— Start Data entries —

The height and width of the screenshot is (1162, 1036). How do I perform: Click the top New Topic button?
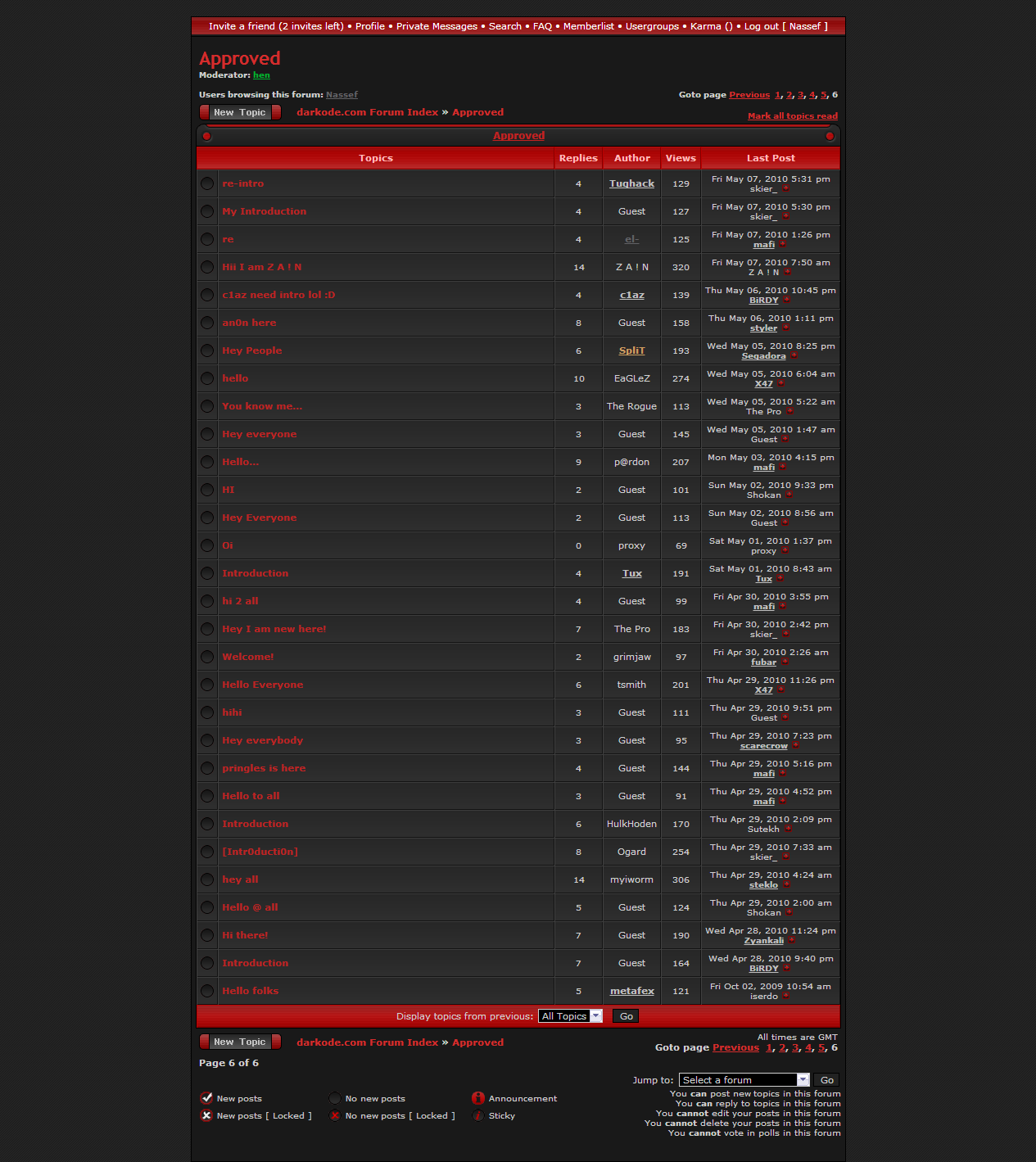coord(240,112)
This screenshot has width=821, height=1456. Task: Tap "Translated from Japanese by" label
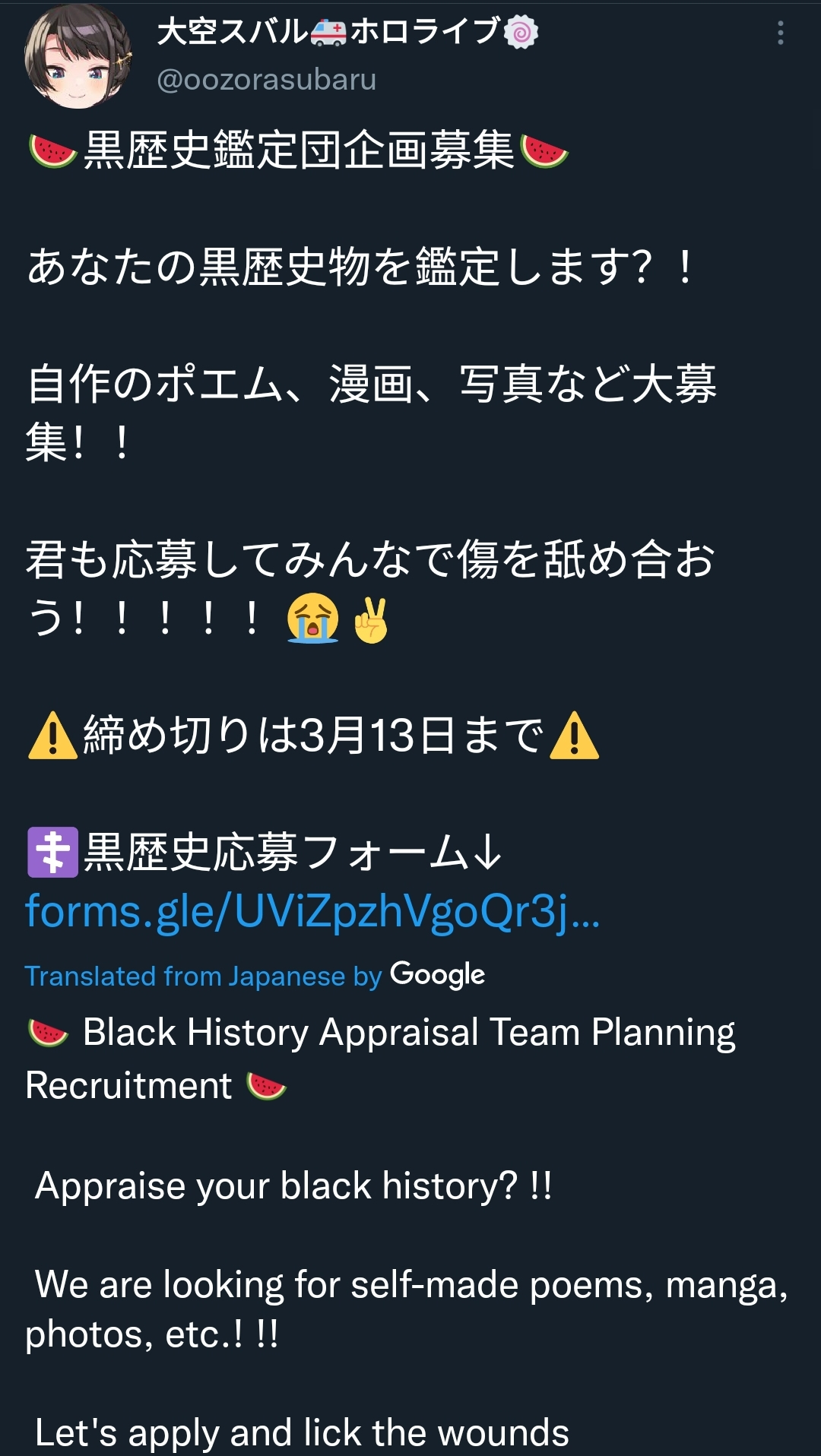(x=203, y=976)
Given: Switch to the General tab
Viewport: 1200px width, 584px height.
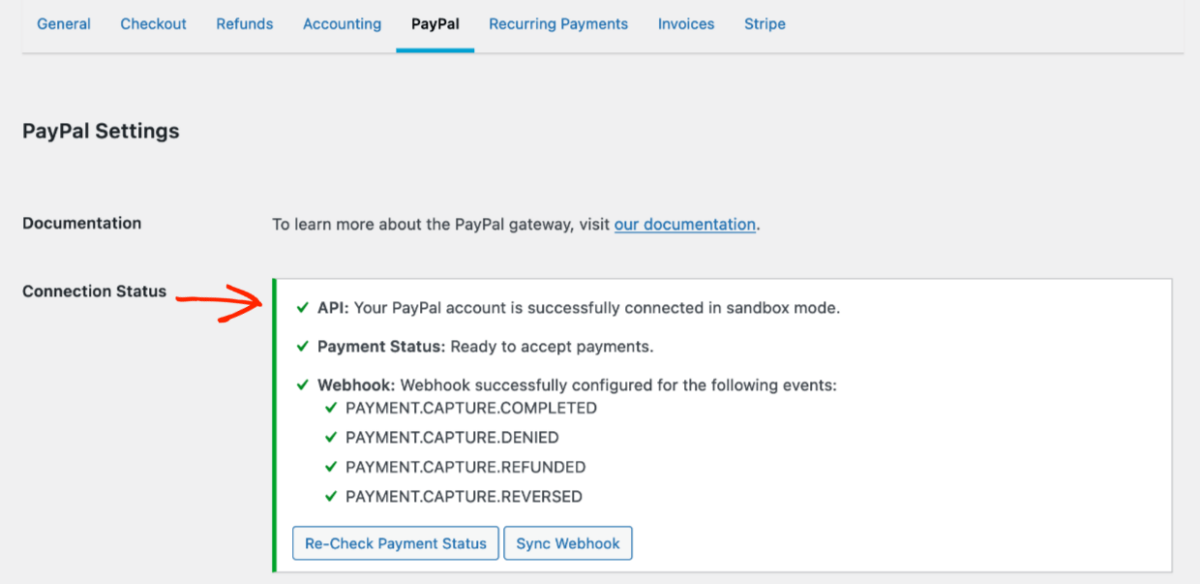Looking at the screenshot, I should pyautogui.click(x=63, y=24).
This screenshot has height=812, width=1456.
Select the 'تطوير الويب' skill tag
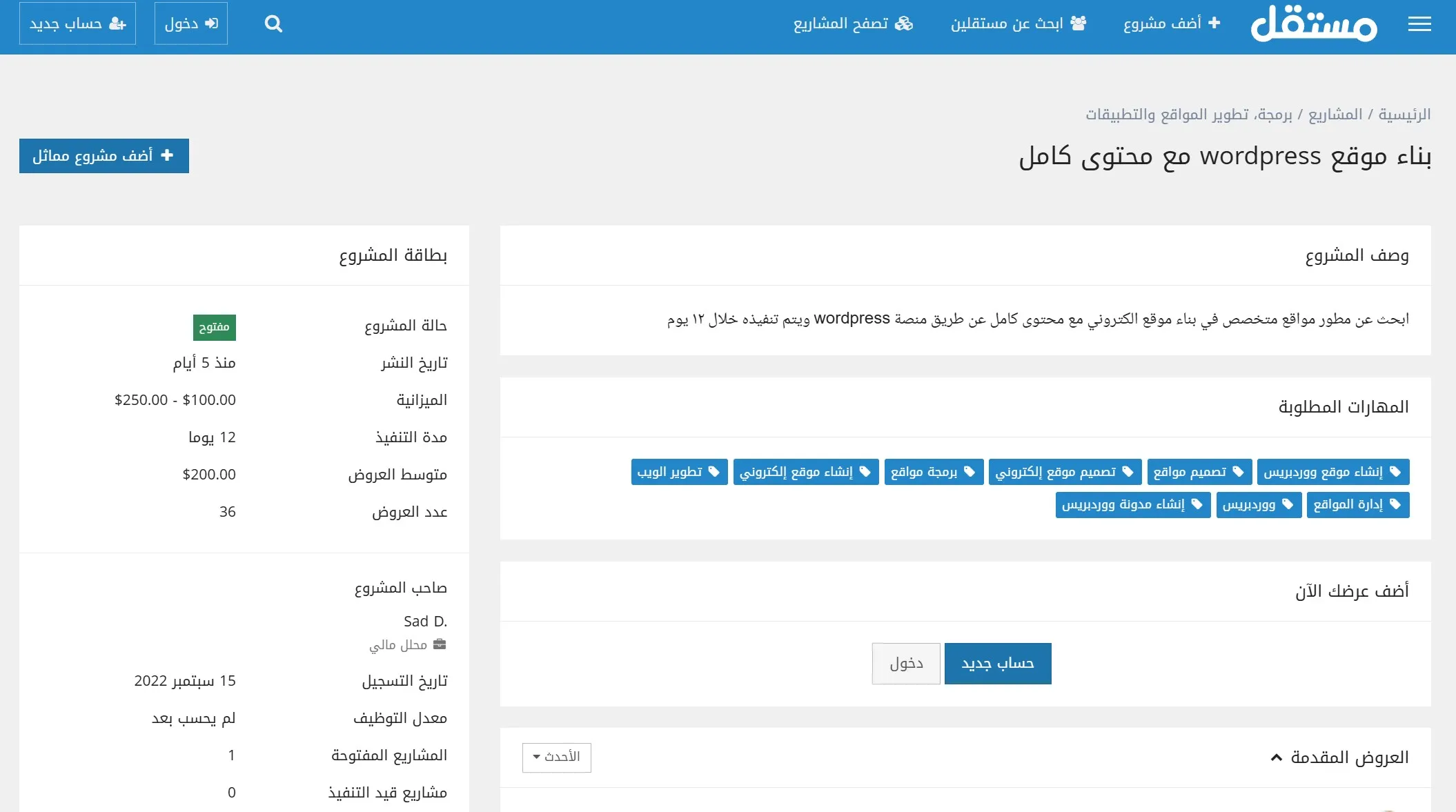[x=679, y=472]
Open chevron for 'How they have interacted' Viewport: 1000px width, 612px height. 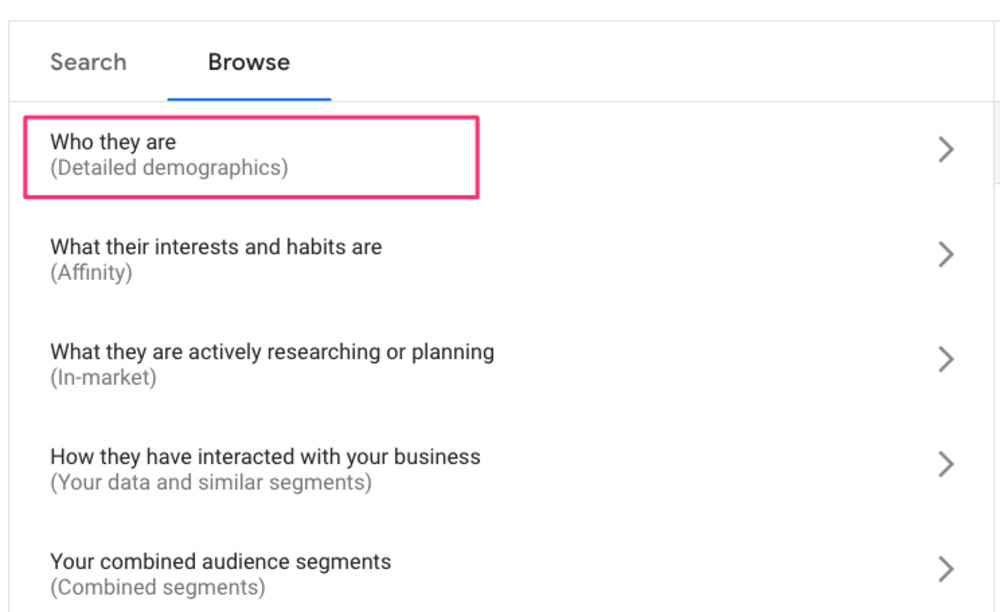point(945,465)
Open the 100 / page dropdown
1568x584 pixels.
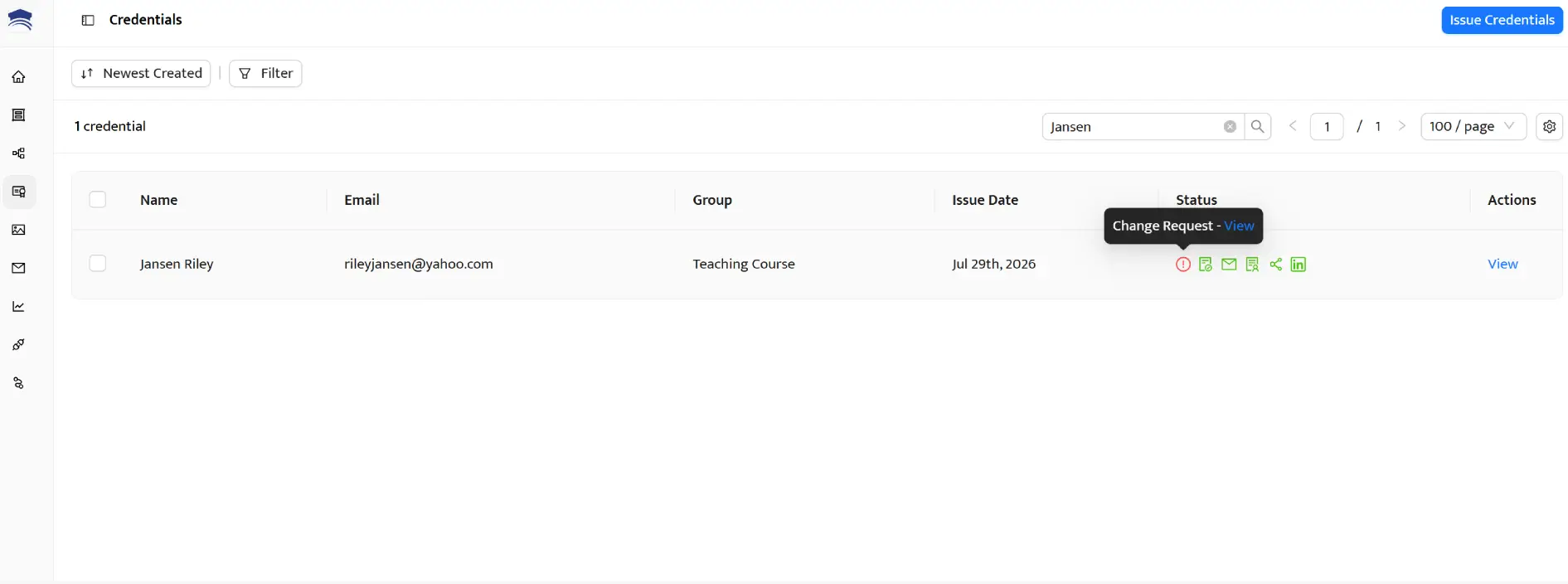(1473, 126)
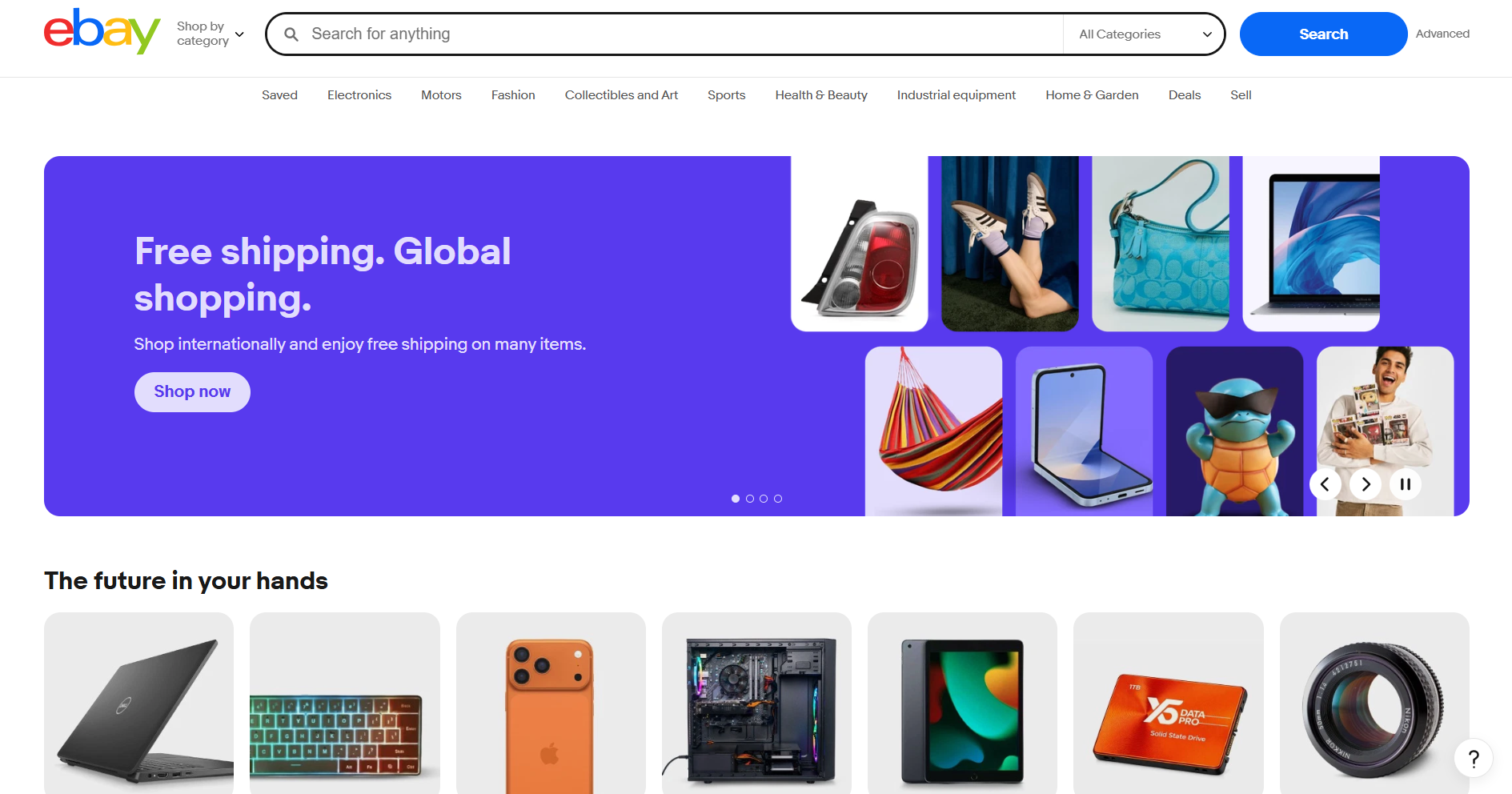1512x794 pixels.
Task: Open the All Categories dropdown
Action: pyautogui.click(x=1144, y=34)
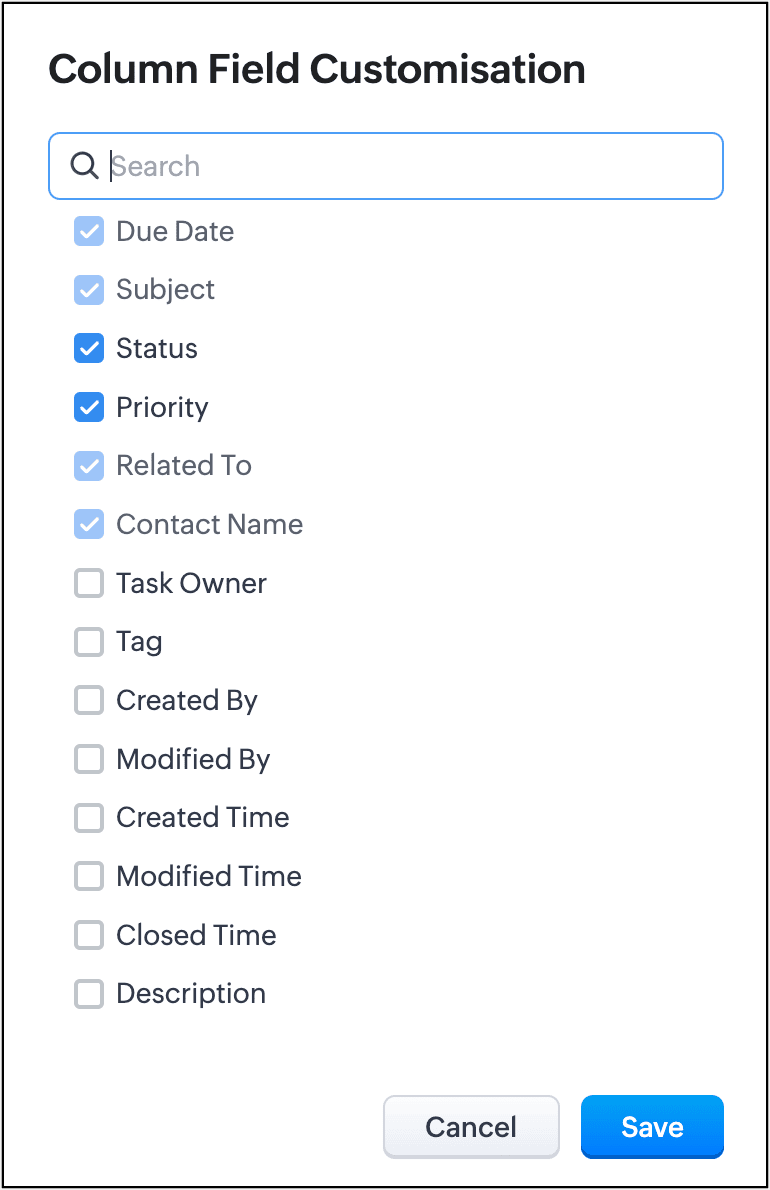Enable the Closed Time column
This screenshot has width=770, height=1190.
click(89, 936)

— End Data entries —

■ Problem description
Rewrite the items as a two-column CSV with headers instruction and location, one row per item holding its text and its answer, each in a single quoted field with line breaks changed to spaces. Begin at the line that contains "This screenshot has width=821, height=1456.", stop after the line that contains "[x=679, y=472]", and leave the pictures out.

■ Completed task
instruction,location
"This screenshot has width=821, height=1456. Task: Tap ""Translated from Japanese by"" label","(x=203, y=976)"
"Given: Switch to the General tab Viewport: 1200px width, 584px height.","Looking at the screenshot, I should pyautogui.click(x=63, y=24)."
"This screenshot has height=812, width=1456. Select the 'تطوير الويب' skill tag","[x=679, y=472]"